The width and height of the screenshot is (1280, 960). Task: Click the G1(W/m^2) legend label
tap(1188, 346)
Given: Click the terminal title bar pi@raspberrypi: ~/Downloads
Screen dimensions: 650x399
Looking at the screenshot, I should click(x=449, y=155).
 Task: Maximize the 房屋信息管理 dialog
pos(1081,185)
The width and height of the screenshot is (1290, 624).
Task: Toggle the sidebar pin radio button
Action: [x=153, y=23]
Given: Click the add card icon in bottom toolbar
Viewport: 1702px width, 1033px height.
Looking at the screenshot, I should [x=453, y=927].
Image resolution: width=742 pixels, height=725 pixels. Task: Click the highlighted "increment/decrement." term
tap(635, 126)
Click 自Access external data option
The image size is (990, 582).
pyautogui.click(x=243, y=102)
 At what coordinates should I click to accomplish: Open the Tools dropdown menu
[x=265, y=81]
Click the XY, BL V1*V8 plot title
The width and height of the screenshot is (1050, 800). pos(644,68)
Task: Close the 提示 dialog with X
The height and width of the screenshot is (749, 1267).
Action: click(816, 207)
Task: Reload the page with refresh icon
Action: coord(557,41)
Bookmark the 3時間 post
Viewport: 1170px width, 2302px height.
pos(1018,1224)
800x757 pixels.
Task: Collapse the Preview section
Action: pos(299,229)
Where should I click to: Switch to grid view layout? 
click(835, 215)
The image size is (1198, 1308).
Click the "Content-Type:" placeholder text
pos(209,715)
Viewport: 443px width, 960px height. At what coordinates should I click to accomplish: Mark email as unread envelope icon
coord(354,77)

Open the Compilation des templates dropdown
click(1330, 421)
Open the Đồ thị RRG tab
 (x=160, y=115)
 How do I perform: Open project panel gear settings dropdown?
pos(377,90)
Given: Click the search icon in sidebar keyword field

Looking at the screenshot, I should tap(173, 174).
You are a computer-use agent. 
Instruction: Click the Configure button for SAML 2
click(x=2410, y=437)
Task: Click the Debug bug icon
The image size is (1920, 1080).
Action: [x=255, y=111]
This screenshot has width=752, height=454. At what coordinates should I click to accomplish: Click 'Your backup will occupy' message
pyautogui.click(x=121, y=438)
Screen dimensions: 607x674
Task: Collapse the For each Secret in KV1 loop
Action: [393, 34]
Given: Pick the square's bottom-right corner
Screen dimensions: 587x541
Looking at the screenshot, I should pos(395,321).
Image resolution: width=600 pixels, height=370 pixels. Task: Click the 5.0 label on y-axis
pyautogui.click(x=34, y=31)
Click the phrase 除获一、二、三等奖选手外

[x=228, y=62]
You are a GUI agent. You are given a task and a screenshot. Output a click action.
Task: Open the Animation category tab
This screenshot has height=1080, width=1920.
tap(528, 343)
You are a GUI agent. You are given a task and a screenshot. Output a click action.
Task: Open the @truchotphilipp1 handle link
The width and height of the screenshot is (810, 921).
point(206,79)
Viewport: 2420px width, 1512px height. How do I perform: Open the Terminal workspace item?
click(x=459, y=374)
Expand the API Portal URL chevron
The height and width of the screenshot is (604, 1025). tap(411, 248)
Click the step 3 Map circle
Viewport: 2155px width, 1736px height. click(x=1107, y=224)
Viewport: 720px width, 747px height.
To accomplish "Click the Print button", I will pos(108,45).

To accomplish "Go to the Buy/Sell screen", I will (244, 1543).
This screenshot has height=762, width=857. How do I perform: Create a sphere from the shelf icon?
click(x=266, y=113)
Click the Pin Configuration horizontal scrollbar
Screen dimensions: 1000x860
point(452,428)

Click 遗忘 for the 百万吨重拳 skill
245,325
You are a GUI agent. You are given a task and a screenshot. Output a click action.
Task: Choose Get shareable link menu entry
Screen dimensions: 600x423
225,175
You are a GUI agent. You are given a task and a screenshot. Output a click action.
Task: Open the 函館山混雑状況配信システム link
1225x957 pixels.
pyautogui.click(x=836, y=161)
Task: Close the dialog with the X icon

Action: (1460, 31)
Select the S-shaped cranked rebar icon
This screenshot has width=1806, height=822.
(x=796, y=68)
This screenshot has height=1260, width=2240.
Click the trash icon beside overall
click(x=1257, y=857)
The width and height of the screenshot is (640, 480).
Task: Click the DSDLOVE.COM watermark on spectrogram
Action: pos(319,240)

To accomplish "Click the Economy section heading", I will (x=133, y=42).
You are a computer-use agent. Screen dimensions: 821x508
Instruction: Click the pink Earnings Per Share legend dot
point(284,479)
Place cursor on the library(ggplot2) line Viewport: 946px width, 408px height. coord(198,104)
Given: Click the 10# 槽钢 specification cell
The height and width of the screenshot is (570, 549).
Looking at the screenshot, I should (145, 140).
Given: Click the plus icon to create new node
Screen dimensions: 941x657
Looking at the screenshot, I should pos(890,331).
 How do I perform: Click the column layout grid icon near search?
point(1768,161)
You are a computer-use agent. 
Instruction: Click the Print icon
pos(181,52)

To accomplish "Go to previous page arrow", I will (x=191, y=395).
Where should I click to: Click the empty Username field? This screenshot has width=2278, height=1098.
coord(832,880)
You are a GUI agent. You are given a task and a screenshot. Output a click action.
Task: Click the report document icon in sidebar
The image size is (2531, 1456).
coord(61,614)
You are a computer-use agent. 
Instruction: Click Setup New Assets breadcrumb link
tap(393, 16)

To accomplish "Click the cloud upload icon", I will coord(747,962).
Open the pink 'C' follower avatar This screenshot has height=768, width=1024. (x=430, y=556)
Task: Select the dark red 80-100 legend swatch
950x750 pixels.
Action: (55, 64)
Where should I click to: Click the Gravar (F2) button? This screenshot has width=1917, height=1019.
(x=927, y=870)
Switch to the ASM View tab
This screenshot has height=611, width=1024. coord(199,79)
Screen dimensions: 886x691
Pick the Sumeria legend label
····················
● **Your instructions**
Render the entries as a Markdown table with the columns "Number" and "Line", starting with the line that contains "Open the Compilation des templates dropdown" and continuing through the line that contains "Action: [x=255, y=111]", and omit blank lines. Include only those lines.

● **The output**
| Number | Line |
|---|---|
| 1 | Open the Compilation des templates dropdown |
| 2 | click(1330, 421) |
| 3 | Open the Đồ thị RRG tab |
| 4 |  (x=160, y=115) |
| 5 |  How do I perform: Open project panel gear settings dropdown? |
| 6 | pos(377,90) |
| 7 | Given: Click the search icon in sidebar keyword field |
| 8 | Looking at the screenshot, I should tap(173, 174). |
| 9 | You are a computer-use agent.  |
| 10 | Instruction: Click the Configure button for SAML 2 |
| 11 | click(x=2410, y=437) |
| 12 | Task: Click the Debug bug icon |
| 13 | The image size is (1920, 1080). |
| 14 | Action: [x=255, y=111] |